Moins d’eau pour des légumes sains

Le drainage de l’eau à la surface des champs est pratiqué au printemps seulement pour assécher le sol. (Photo : Le Soleil – Denis Germain)
Les Fermes Gilles Roy et fils cultivent des concombres, des choux et des poivrons depuis six générations sur leurs terres du rang Sainte-Marguerite à Mercier. Irrigation, drainage, le producteur Christian Roy minimise l’utilisation de l’eau au profit de légumes sains.
«Quand tu mouilles le feuillage d’un plant de piment ou concombre, tu favorises des champignons», explique M. Roy. Le producteur favorise l’irrigation goutte à goutte dans ses pratiques.
Le drainage de l’eau à la surface des champs est également pratiqué au printemps pour assécher le sol. «En mai, notre sol est froid pour avoir de bonnes dates de semis pour rentrer au champ dans un sol sec. […] Le drainage de surface est nécessaire pour rentrer le plus tôt possible dans nos champs parce que les premiers gels au Québec c’est en octobre», indique Christian Roy.
3 semaines d’irrigation
Cet été, le producteur a eu recours à l’irrigation de ses terres durant les canicules qui se sont étirées pendant trois semaines consécutives. «On était à 100 % des capacités d’irrigation», confie-t-il. Les réserves souterraines étaient basses en raison de la demande grandissante au champ. «Ce n’était pas une catastrophe. On était capables de sortir l’eau des puits», poursuit-il.
Ces épisodes ne sont pas réguliers pour M. Roy. Il relate que de 2022 à 2024, les étés pluvieux ont nécessité peu d’irrigation. Les systèmes ont servi à 20 % de leur capacité.
Le producteur ne craint pas qu’un manque d’eau puisse avoir raison de ses cultures. L’eau de la nappe phréatique se renouvelle, selon lui. Christian Roy s’inquiète davantage des conditions de vente de ses légumes bien souvent laissés au prix coûtant ou bien en dessous. «Avant de manquer d’eau, on va manquer de légumes parce qu’on n’a pas de prix pour nos légumes au Québec», confie-t-il.
En agriculture, un prix se rattache à l’usage de pesticides, d’engrais et de l’eau. «Il y a un coût à pomper de l’eau en considérant les tuyaux, le diésel, les pompes», énumère M. Roy. Le producteur parle d’une agriculture de précision pratiquée au Québec.

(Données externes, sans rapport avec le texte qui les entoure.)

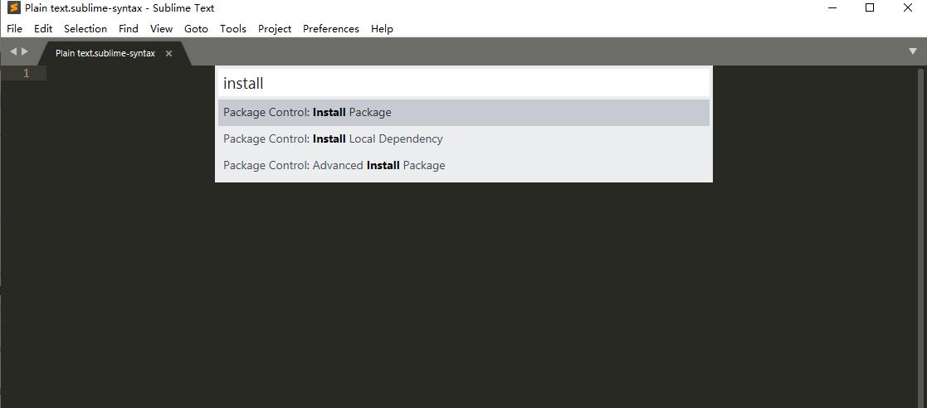Open the Edit menu

(43, 28)
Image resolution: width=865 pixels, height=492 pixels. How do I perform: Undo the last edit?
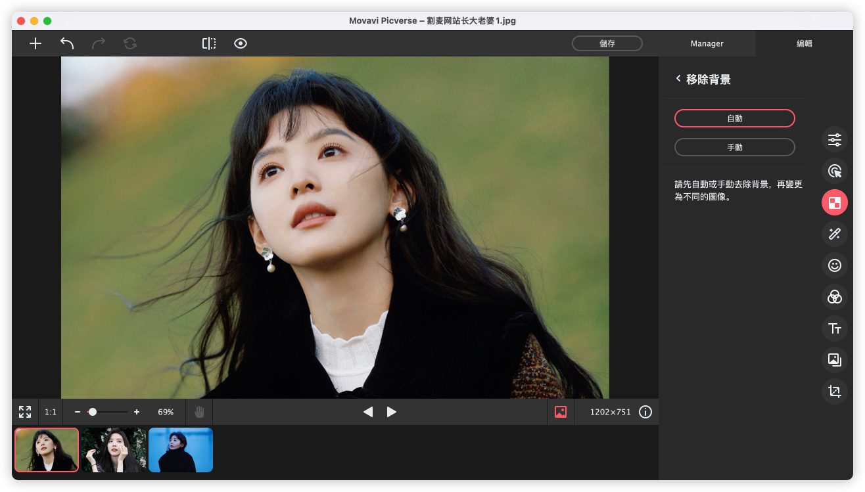[67, 43]
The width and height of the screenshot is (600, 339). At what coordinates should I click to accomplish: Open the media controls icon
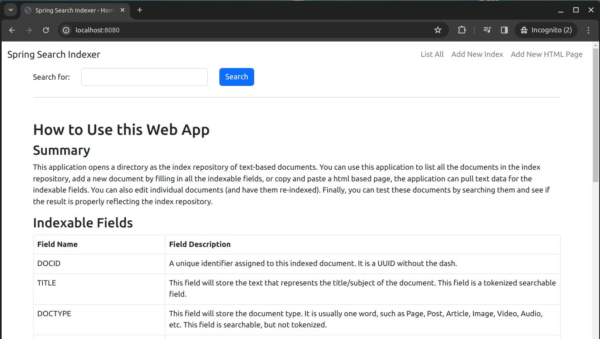pos(487,30)
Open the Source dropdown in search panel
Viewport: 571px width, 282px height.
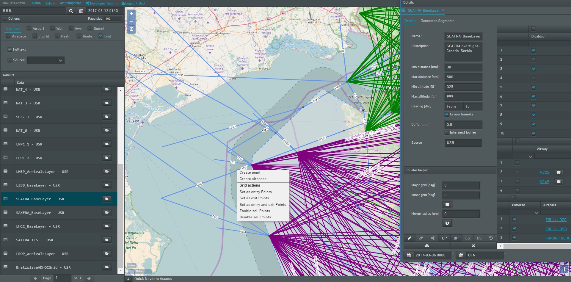click(x=46, y=60)
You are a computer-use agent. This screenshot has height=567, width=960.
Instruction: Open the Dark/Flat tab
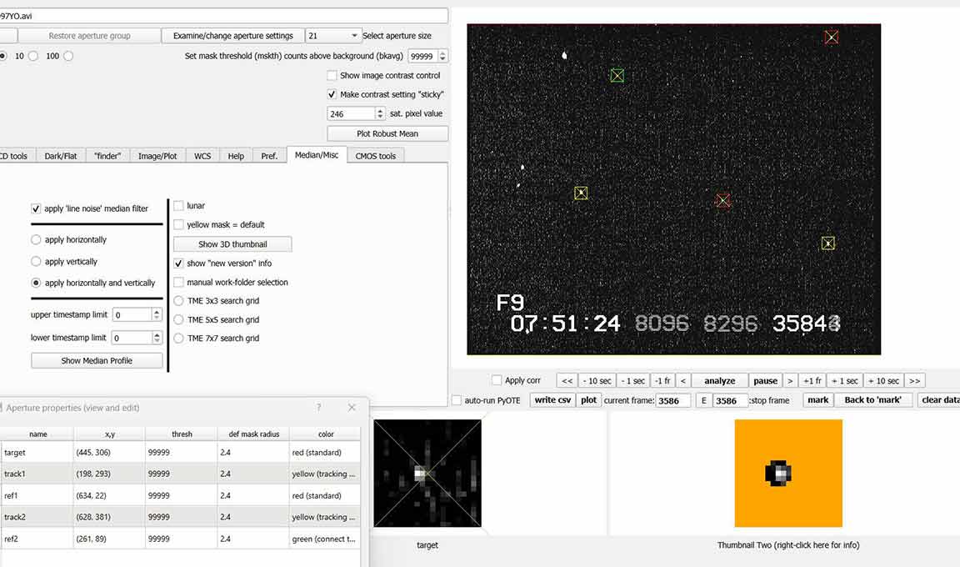tap(60, 156)
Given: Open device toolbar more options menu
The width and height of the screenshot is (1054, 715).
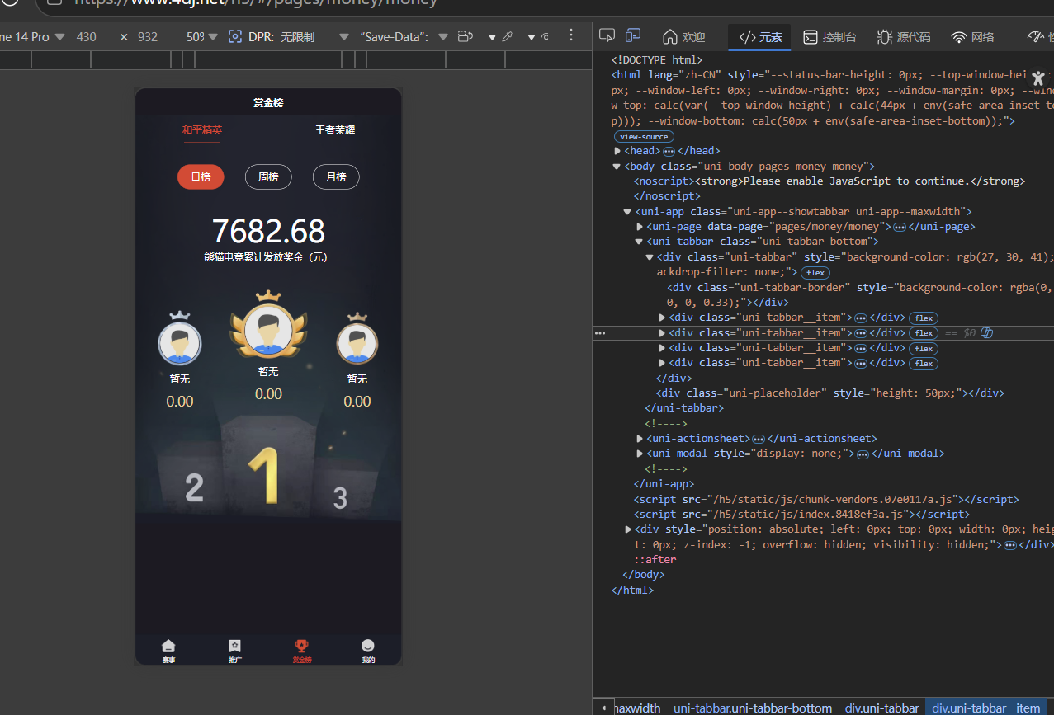Looking at the screenshot, I should click(570, 36).
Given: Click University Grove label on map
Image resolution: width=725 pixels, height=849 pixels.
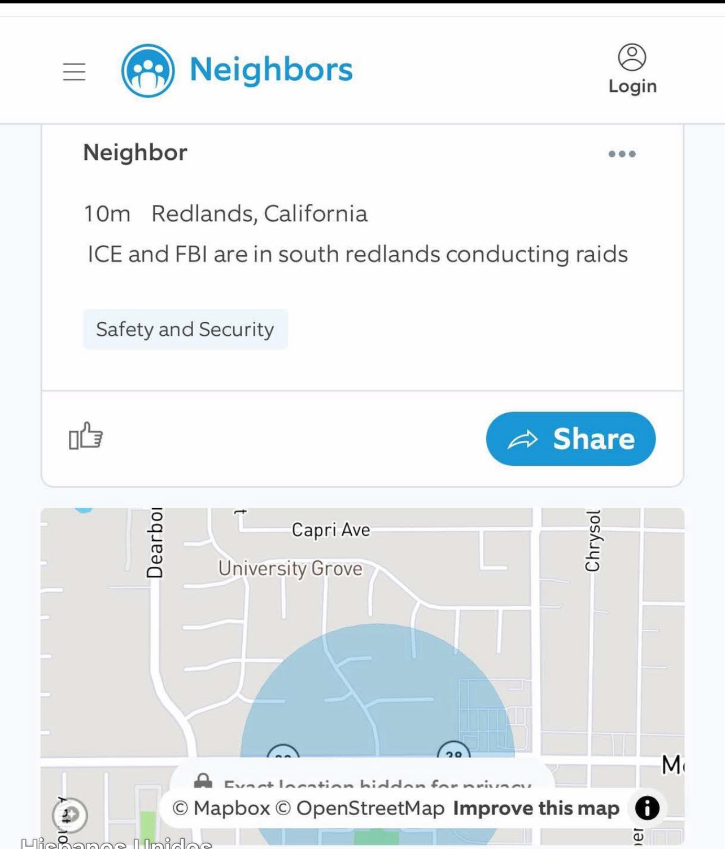Looking at the screenshot, I should click(290, 568).
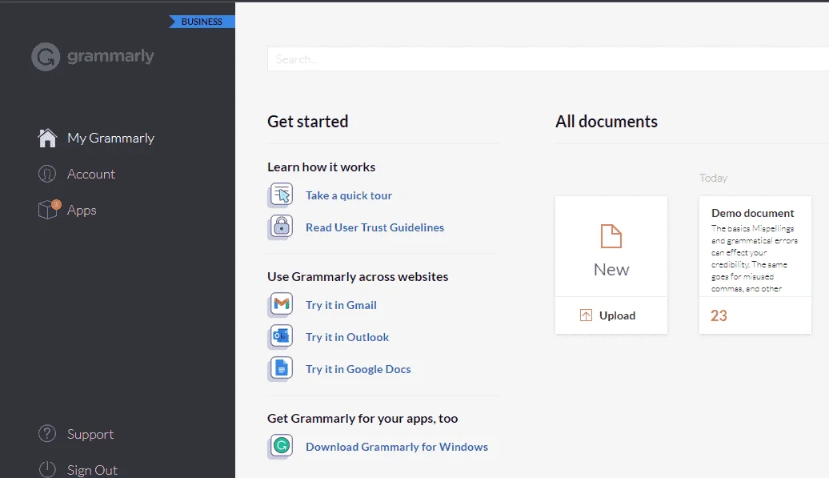Select the Account profile icon
The height and width of the screenshot is (478, 829).
[x=47, y=174]
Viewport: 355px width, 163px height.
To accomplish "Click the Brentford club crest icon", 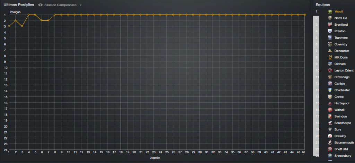I will point(330,25).
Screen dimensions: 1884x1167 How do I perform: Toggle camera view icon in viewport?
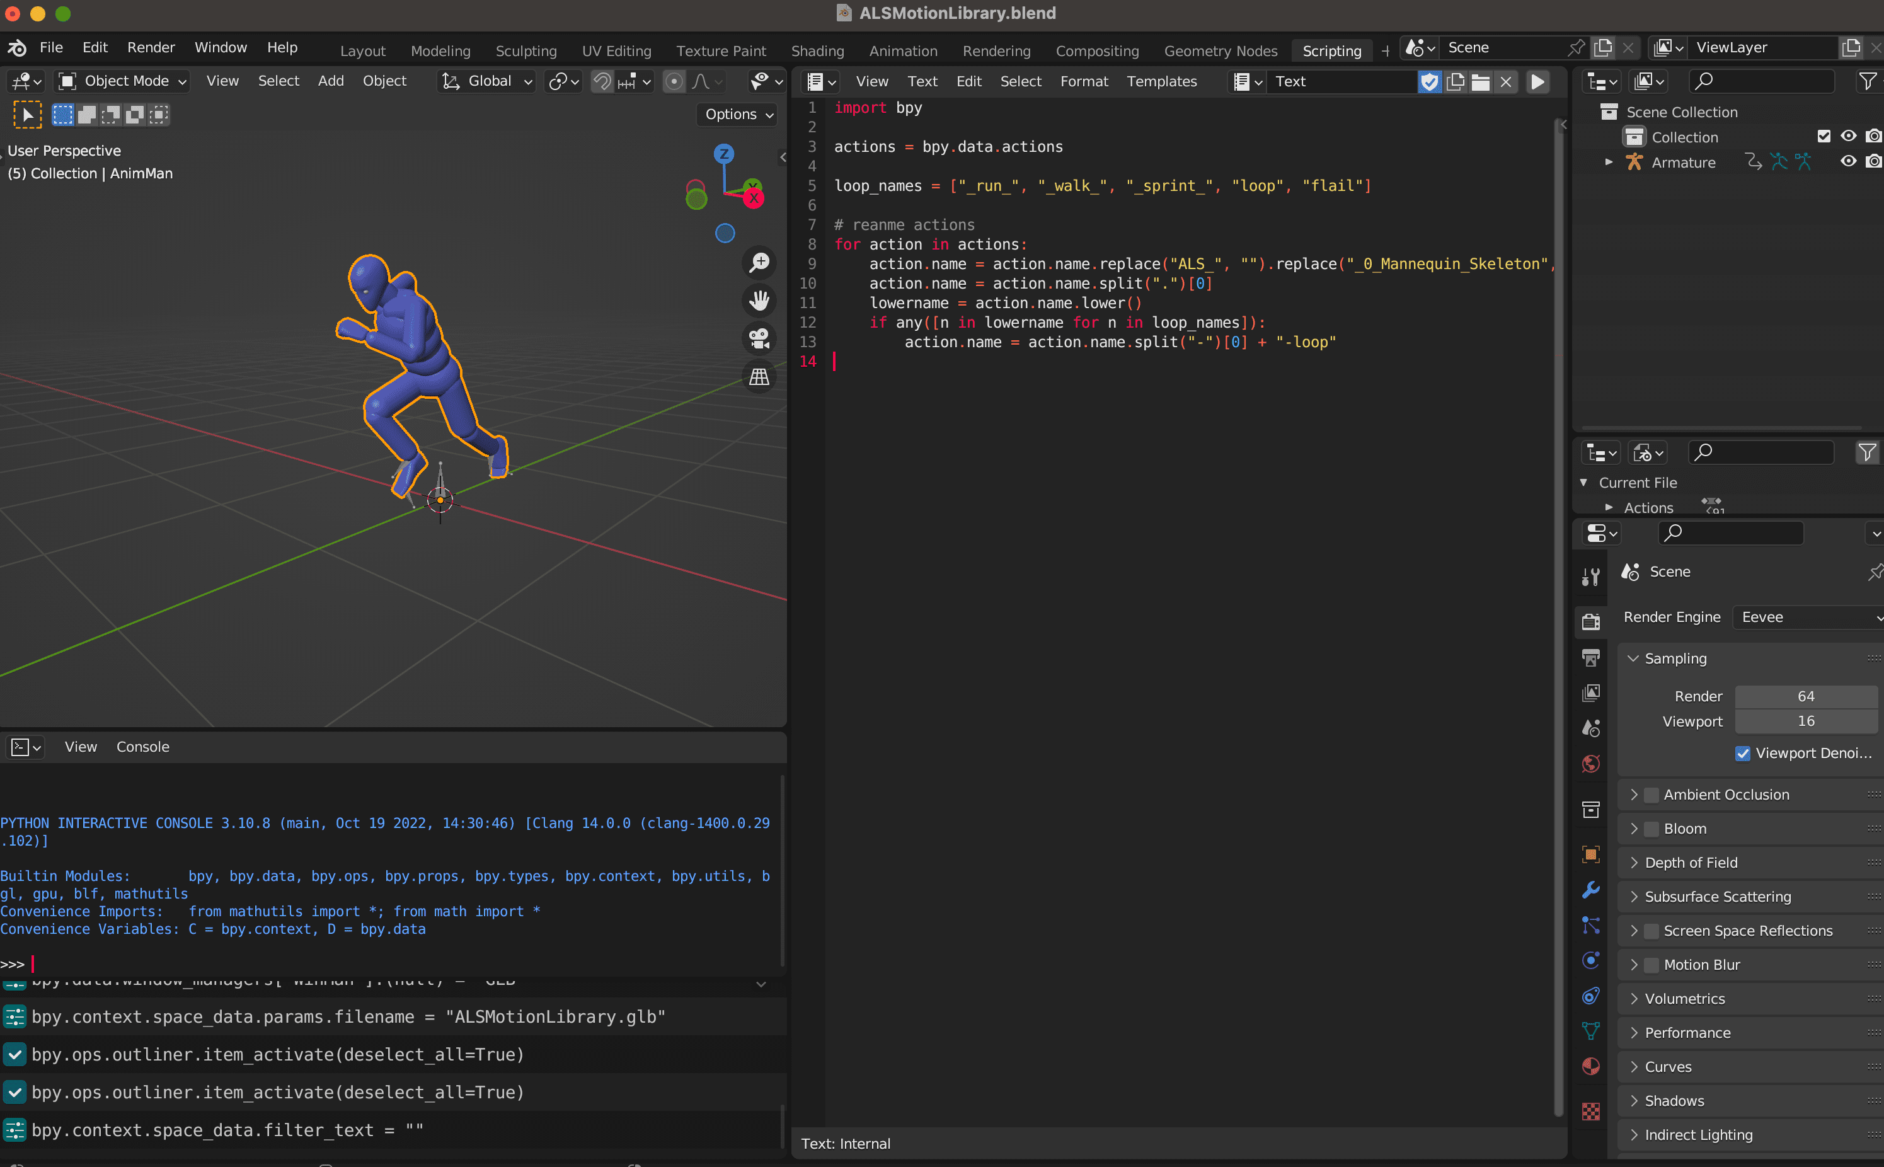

Adapter les pratiques agricoles
L’agronome Jean Caron parle en faveur de l’irrigation des terres agricoles en présence d’«épisodes de sécheresse importants». Le professeur-chercheur en physique du sol à l'Université Laval à Québec ajoute qu’une adaptation des pratiques agricoles peut être aidante pour la recharge de la nappe phréatique. Les cultures intensives, comme le maïs et le soya, ne favorisent pas l’infiltration de l’eau. M. Caron recommande une culture de plantes fourragères reconnues pour leur système racinaire. «Le sol, tu le fais travailler deux années, l’autre année tu l’envoies en rotation à faire du fourrage. Le gain de productivité, les deux années suivantes, va compenser pour la perte», résume Jean Caron. Les plantes fourragères jouent sur deux volets : nourrir le sol de matières organiques et contribuer à l’écoulement de l’eau vers la nappe phréatique.
Il recommande aussi le retour des digues enrochées. Ces espaces sur les terres agricoles emmagasinaient l’eau avant qu’elle ne descendre dans le sol. Ces digues sont disparues afin de hausser les surfaces de production. «Il faut ramener des structures qui vont permettre une meilleure infiltration», indique Jean Caron.
Des ouvrages sont en cours pour pallier la situation en Montérégie-Ouest. Daniel Paradis, professeur agrégé à l’Institut national de la recherche scientifique (INRS), explique que des spécialistes dressent un portrait des pratiques de gestion de l’eau dans tous les secteurs d’activité. L’objectif du projet de Gestion régionale des ressources en eau (GÉREAU) : réduire la pression sur l’eau pour mieux l’utiliser. Par la suite, les spécialistes réfléchiront aux solutions possibles.